→ Task to carry out:
Look at the entries below and restate word for word the lines from the first through the one that has "This screenshot has height=437, width=720.".

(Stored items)
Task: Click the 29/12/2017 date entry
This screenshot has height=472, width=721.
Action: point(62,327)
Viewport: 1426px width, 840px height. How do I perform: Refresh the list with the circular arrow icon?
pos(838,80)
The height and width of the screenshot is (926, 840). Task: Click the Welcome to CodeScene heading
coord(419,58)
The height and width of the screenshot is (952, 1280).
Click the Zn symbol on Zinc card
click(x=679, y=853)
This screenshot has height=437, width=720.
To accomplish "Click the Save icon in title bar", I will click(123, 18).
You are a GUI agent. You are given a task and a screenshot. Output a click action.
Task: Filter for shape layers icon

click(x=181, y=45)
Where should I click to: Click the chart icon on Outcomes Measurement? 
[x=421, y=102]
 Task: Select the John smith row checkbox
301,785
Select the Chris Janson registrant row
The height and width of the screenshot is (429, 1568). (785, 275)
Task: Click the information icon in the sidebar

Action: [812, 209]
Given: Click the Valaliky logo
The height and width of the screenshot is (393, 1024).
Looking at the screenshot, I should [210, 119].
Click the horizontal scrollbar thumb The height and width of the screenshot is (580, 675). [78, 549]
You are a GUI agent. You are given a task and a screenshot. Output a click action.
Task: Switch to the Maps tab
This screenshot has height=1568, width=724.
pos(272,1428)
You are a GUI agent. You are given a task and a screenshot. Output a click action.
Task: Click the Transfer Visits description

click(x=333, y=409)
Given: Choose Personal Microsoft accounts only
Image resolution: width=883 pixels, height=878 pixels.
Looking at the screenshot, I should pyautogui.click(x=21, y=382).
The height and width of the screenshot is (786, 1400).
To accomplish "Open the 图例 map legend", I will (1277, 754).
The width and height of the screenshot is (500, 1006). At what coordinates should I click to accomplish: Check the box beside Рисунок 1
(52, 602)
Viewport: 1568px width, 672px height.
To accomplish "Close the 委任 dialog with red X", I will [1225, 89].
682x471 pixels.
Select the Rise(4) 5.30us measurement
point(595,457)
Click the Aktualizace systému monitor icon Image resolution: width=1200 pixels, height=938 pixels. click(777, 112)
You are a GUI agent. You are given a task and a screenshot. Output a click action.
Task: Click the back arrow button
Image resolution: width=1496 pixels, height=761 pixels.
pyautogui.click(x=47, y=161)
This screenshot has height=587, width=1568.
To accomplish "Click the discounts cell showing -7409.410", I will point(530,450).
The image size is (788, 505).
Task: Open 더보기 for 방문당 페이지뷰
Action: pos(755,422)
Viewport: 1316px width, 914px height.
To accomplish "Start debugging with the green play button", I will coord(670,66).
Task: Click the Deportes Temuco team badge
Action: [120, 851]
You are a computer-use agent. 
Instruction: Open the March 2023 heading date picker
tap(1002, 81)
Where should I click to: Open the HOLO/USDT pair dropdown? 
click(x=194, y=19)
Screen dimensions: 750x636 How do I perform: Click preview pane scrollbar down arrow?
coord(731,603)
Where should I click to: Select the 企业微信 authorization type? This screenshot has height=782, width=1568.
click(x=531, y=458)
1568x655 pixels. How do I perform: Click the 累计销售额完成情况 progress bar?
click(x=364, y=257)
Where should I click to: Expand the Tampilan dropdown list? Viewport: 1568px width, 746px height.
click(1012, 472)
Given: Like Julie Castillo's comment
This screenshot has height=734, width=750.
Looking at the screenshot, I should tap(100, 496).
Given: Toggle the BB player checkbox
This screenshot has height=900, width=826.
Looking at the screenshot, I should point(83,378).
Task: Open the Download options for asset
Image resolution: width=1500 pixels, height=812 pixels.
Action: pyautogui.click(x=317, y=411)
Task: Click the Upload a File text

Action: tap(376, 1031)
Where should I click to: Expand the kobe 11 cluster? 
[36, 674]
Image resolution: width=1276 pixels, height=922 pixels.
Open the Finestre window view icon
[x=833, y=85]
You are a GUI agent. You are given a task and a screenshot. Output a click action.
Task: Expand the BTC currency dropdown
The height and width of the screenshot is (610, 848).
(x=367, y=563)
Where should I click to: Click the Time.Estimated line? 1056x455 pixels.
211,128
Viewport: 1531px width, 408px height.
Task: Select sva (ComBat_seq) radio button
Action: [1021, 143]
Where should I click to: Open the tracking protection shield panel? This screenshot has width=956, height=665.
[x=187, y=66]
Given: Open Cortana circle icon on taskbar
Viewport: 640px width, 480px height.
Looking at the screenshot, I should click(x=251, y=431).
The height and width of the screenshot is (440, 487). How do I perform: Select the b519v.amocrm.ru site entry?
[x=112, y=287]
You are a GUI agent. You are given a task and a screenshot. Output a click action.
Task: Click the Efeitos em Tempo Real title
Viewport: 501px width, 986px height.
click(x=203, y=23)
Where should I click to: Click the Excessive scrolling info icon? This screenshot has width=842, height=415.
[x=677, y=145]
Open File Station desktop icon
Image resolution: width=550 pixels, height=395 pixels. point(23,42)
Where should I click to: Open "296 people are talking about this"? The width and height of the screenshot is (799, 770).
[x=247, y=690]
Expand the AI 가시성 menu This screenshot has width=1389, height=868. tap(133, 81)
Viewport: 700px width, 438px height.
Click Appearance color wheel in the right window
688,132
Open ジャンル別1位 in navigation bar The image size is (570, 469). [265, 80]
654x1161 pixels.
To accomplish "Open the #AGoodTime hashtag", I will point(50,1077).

→ Reply:
Task: Click the 29/12/2017 date entry
This screenshot has height=472, width=721.
Action: point(62,327)
Viewport: 1426px width, 840px height. How do I perform: Refresh the list with the circular arrow icon?
pos(838,80)
The height and width of the screenshot is (926, 840). Task: Click the Welcome to CodeScene heading
coord(419,58)
The height and width of the screenshot is (952, 1280).
Click the Zn symbol on Zinc card
click(x=679, y=853)
This screenshot has height=437, width=720.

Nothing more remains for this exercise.